While GDP growth rattles along at a world-beating clip, business confidence is in the toilet. While the talk of the mining boom weighs heavily on the minds of investors, the ASX will finish the year up more than 12%.
The best thing to come from such a year is that there has been no shortage of great stories to cheer and jeer. With that, let’s hand out some awards.
Best ASX performer
While there has been plenty of doom and gloom around the market in 2012, there is actually a surprisingly strong field of candidates for the best ASX performer award.
The runner-up is Super Retail Group, which owns the Super Cheap Auto, BCF and Rebel Sports chains, and chief executive Peter Birtles. He deserves plaudits for his defying poor retail conditions and turning around the fortunes of Rebel, a company he was heavily criticised for buying last year. SRG’s shares are up 80% since the start of the year.
But the award goes to Ainsworth Game Technology, the gaming machine maker founded by 89-year-old entrepreneur Len Ainsworth. The gaming machine maker has struggled for years to crack the North American market, but Ainsworth’s perseverance has been rewarded with a firm foothold and strong profits. The stock is up a remarkable 400% since the start of the year. That means the value of Len Ainsworth’s shareholding in the company – now up to $443 million – is now greater than the value of the other pokie maker he created, Aristocrat Leisure.
Worst ASX performer
Never-ending concerns about the global sharemarket hit the mining sector hard in 2012, but the runner-up for the worst performer on the ASX was blindsided by another global force – the Indonesian government. Intrepid Mines, which has seen its shares fall 77% since the start of the year, has been struggling since Indonesia’s government stripped the company of its rights over a gold mine.

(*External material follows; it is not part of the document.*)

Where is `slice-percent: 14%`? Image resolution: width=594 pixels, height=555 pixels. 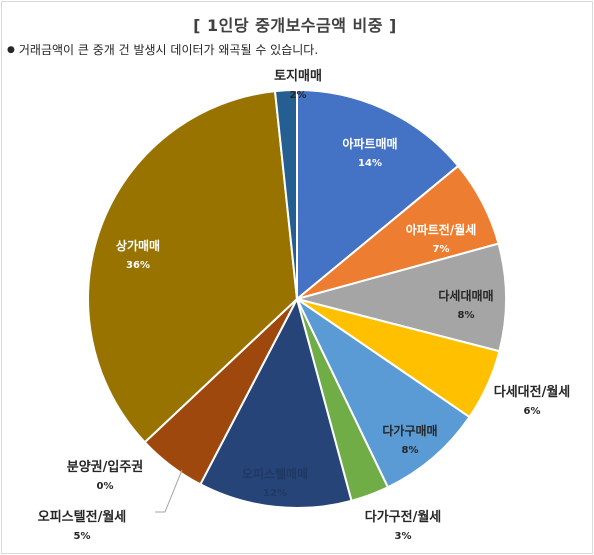 slice-percent: 14% is located at coordinates (370, 164).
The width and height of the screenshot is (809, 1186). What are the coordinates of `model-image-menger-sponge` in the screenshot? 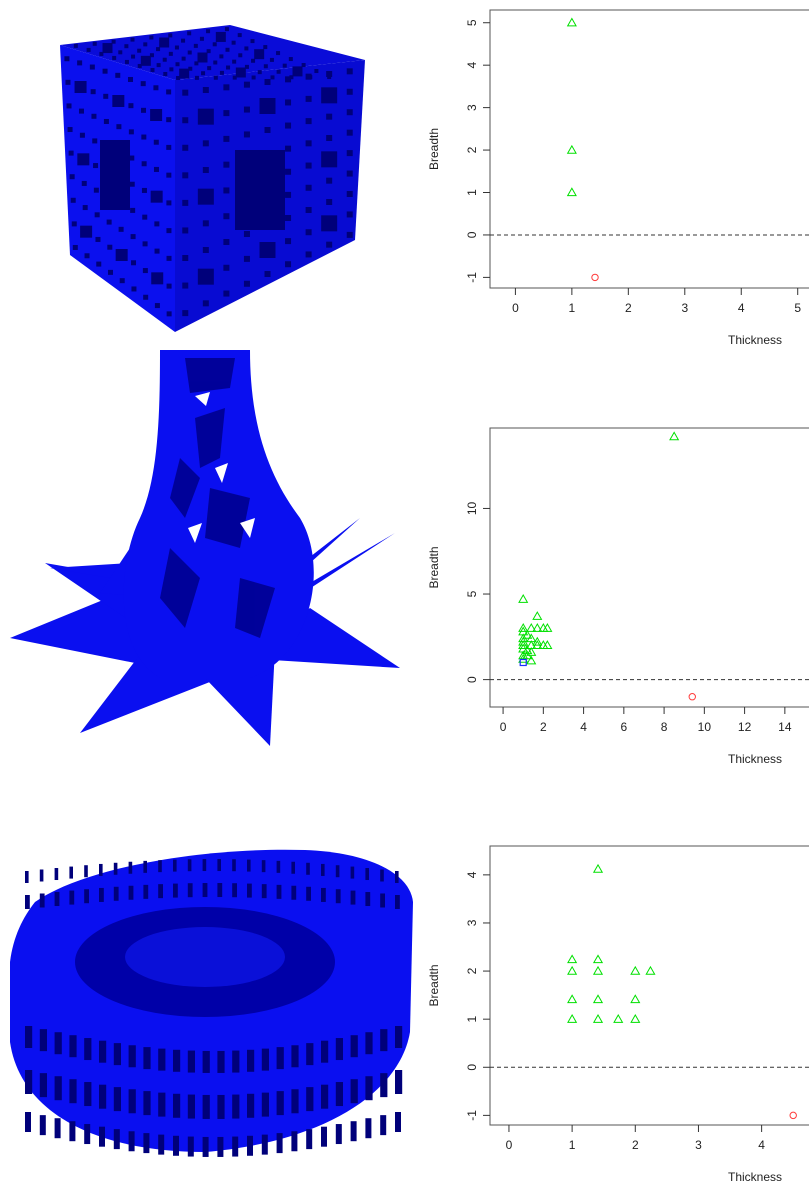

But the award must go to surfwear giant Billabong, which has seen its price fall 60% since March in what has been a series of calamities. In February, private equity firm TPG offered $3.30 for the group, but major shareholder and director Gordon Merchant knocked that back and said he wanted $4. Within four months, Billabong’s position had deteriorated to the point it had to sack its CEO, raise $225 million and totally restructure its operations. The shares fell to 96c, underlining Merchant’s complete and utter lack of feel for what the market though the group was worth. TPG eventually lobbed another bid of $1.45 a share, which it then abandoned. Another private equity firm, Bain Capital, made a takeover bid and abandoned this after a matter of weeks. A Billabong executive, Paul Naude, then made a bid. CEO Launa Inman has been left with a basket case that will be extraordinarily difficult to turn around.
Best CEO
Nine Entertainment boss David Gyngell takes the runner-up spot for orchestrating to snatch victory from the jaws of defeat by getting Nine’s hedge fund creditors to agree to swap their debt for equity, and keep the company out of receivership. It went down to the wire, but Gyngell held his nerve and got the deal done.